# Forgot to claim donations in past year



## james4beach (Nov 15, 2012)

I didn't fill Schedule 9 or include any claims for my charitable donations last year. When I do my 2016 taxes, can I include those amounts? (Donations to registered charities made in both 2015 and 2016?)

Does this cause any flags or complications if I do this? The amounts are not particularly huge, $300 last year and $150 this year, but I'd still like to claim whatever I can.


----------



## mordko (Jan 23, 2016)

In Canada you can claim donations that are up yo 5 years old.


----------



## carverman (Nov 8, 2010)

Also you can carry forward any charitable donations you made this year 5 years forward, if there is a tax credit benefit to you.

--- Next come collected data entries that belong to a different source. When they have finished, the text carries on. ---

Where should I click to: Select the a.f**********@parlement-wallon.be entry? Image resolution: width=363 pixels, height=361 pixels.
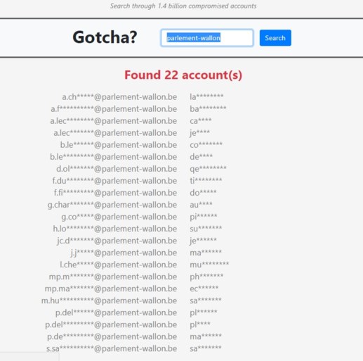(114, 109)
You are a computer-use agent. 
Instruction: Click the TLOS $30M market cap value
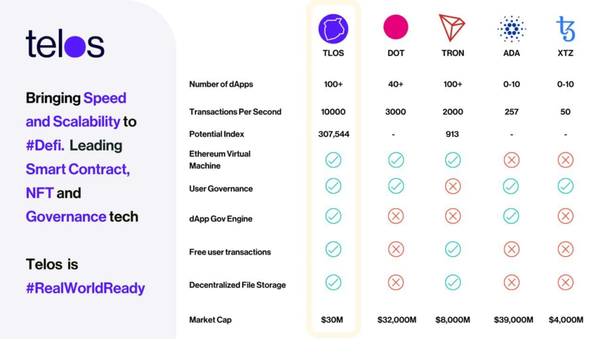tap(333, 320)
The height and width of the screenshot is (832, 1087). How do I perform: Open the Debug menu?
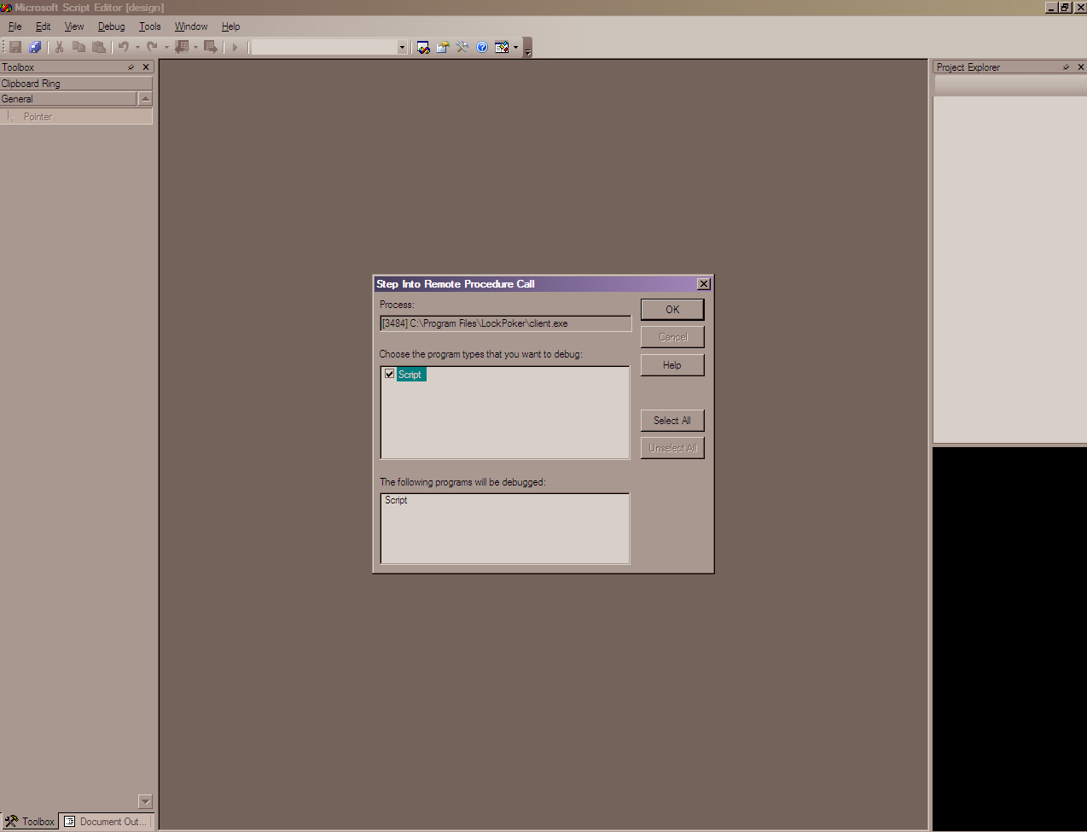(111, 26)
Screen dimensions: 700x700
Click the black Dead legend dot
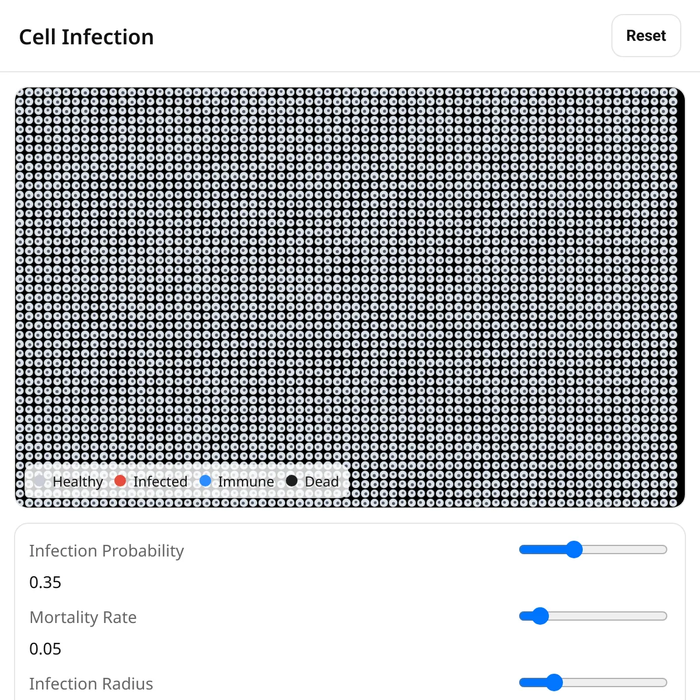tap(291, 481)
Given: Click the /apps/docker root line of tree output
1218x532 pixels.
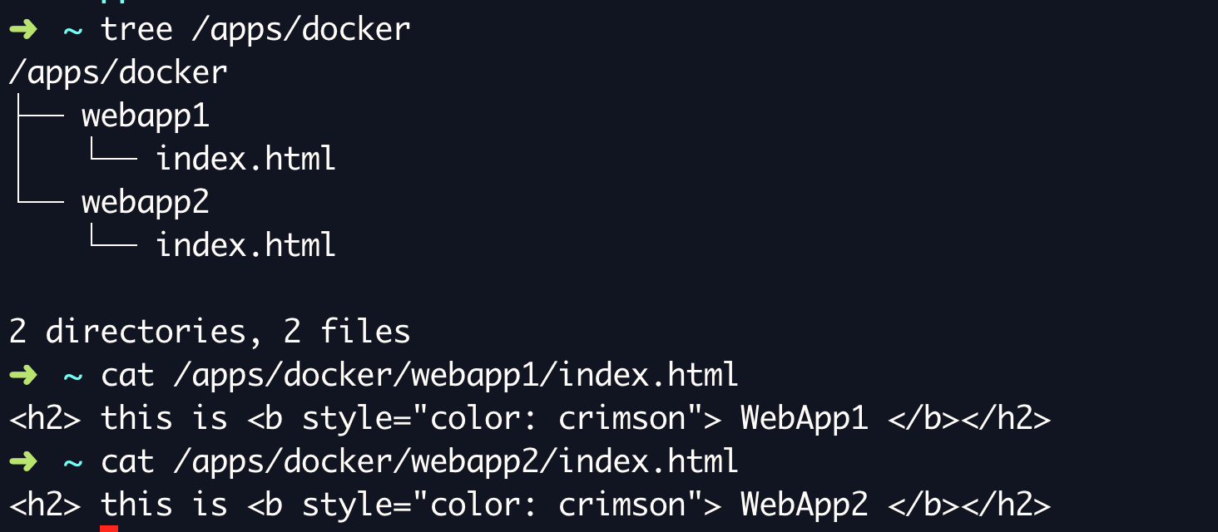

From CRA website: *Line 349 - Donations and gifts*


> Tax Tip
> *Carryforward*
> You do not have to claim all of the donations you made this year on your current year return. It may be more beneficial to carry them forward and claim them on your return for any of the *next five years*, or over the next ten years for a gift of ecologically sensitive land made after February 10, 2014 .


----------



## Plugging Along (Jan 3, 2011)

james4beach said:


> I didn't fill Schedule 9 or include any claims for my charitable donations last year. When I do my 2016 taxes, can I include those amounts? (Donations to registered charities made in both 2015 and 2016?)
> 
> Does this cause any flags or complications if I do this? The amounts are not particularly huge, $300 last year and $150 this year, but I'd still like to claim whatever I can.


You can add up your donations. It's actually better to keep them every 5 years because the first $200 (Ithink) is deducted at $17% and the remainder at 29%. Can't remember the numbers but adding them together and saving gives you a higher rate.


----------



## Eclectic12 (Oct 20, 2010)

There's this choice ...


mordko said:


> In Canada you can claim donations that are up yo 5 years old.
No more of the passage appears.